This is a few days old but still news worthy.
As of this morning, thirty one entries have been submitted to the SPEC performance list for the year so far. But if you're wondering why Apple hasn't yet dispatched its latest "workstation class" G4 hardware for examination by the council, in what is the industry's most respected set of benchmark tests, C't has the answer.
The German tech bible has put the latest dual G4s through the SPEC CPU2000 processor benchmark, and the results make dismal reading for hardcore Apple loyalists. C't found that the RISC-based machines running OS X fall severely short of expectations, being bested in the floating point tests by an eighteen month old Pentium III-based machine
You might still be able to buy one of these, on eBay.
In the integer tests, which give a better indication of performance for the kind of general-purpose desktop computing most of use every day, the G4 held its own against the ancient Pentium running at 1Ghz.

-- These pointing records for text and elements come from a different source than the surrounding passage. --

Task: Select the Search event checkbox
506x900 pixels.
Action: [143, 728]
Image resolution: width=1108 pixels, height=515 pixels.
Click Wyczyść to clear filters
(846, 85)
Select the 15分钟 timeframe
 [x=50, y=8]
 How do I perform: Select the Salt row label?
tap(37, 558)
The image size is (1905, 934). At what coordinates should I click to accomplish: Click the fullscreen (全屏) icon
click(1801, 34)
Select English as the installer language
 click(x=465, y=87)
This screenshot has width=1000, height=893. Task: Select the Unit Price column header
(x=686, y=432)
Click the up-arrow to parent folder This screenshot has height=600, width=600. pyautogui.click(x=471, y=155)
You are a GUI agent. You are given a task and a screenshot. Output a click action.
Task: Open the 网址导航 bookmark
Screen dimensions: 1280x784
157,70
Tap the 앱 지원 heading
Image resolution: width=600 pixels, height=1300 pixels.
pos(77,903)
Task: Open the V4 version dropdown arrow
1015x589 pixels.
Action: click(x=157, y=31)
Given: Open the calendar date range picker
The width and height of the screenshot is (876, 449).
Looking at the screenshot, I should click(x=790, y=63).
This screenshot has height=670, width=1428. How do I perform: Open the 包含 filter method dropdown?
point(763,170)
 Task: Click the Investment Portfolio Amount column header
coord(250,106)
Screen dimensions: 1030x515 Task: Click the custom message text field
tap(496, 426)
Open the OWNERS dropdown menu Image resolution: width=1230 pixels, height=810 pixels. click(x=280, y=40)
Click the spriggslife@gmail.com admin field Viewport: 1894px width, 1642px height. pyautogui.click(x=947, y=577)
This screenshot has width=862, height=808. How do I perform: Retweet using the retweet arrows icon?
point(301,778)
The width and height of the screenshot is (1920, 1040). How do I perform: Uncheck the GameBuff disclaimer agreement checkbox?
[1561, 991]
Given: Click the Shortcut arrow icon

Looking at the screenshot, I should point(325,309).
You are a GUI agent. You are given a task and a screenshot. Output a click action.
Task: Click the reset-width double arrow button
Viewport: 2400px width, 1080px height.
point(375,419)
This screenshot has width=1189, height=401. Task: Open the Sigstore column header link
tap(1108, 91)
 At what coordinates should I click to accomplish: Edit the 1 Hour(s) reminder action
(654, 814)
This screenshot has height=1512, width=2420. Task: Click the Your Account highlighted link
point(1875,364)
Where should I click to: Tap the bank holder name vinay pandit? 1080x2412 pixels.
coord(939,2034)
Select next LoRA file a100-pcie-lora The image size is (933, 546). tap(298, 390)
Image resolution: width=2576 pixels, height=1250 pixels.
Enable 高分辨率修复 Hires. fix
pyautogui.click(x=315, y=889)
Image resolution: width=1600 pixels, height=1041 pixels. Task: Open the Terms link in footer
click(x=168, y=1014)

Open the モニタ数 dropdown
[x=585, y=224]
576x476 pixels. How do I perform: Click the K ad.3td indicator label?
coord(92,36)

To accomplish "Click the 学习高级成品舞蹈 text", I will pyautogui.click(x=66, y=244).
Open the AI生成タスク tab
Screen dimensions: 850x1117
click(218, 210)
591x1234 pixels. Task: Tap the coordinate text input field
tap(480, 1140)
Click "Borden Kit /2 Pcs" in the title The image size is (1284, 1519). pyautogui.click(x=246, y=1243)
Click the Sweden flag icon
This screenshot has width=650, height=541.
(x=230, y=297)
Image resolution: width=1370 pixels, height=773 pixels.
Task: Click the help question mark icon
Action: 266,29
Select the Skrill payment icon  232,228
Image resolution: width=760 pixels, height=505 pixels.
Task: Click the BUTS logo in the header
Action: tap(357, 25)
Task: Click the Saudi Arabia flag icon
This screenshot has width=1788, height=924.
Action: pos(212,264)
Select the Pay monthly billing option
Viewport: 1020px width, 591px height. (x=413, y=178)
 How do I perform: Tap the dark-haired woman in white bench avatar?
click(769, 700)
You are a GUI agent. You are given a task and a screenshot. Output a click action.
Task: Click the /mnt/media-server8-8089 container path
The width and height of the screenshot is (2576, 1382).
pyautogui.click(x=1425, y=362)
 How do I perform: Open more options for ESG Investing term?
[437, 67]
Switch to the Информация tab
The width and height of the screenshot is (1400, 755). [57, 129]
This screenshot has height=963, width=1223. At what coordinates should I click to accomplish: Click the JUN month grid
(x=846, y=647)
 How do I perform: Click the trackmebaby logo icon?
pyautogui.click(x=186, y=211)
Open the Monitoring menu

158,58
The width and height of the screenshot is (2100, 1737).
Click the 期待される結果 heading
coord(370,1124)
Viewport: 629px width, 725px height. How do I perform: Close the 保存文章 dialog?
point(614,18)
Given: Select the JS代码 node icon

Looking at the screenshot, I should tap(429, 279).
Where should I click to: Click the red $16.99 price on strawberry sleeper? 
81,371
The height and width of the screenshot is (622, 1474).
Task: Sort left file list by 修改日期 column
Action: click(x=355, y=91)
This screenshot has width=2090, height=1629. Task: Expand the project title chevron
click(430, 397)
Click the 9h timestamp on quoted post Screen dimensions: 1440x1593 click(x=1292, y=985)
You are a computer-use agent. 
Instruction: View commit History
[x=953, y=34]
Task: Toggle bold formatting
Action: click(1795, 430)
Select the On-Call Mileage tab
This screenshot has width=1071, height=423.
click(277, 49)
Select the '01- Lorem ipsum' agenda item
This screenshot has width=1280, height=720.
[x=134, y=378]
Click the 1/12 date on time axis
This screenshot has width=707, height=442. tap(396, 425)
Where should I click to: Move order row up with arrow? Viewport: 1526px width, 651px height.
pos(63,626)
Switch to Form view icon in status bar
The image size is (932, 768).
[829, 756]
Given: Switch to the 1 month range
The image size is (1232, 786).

But when C't ran the floating point benchmarks it found that performance was particularly wanting. The elegant PowerPC was designed with floating point as a key consideration, and with these kind of tests, it should be on home turf.
As C't wryly notes, "In theory the PowerPC FPU with its 32 registers ought to have been superior to the x86 FPU with its antiquated stack structure and eight registers only."
The G4 scored between 147 and 187 on the floating point tests, while the Pentium III scored 297. Today's Pentium 4's double that figure, and as a result, today's PCs are four times as fast as Apple's professional line in some situations.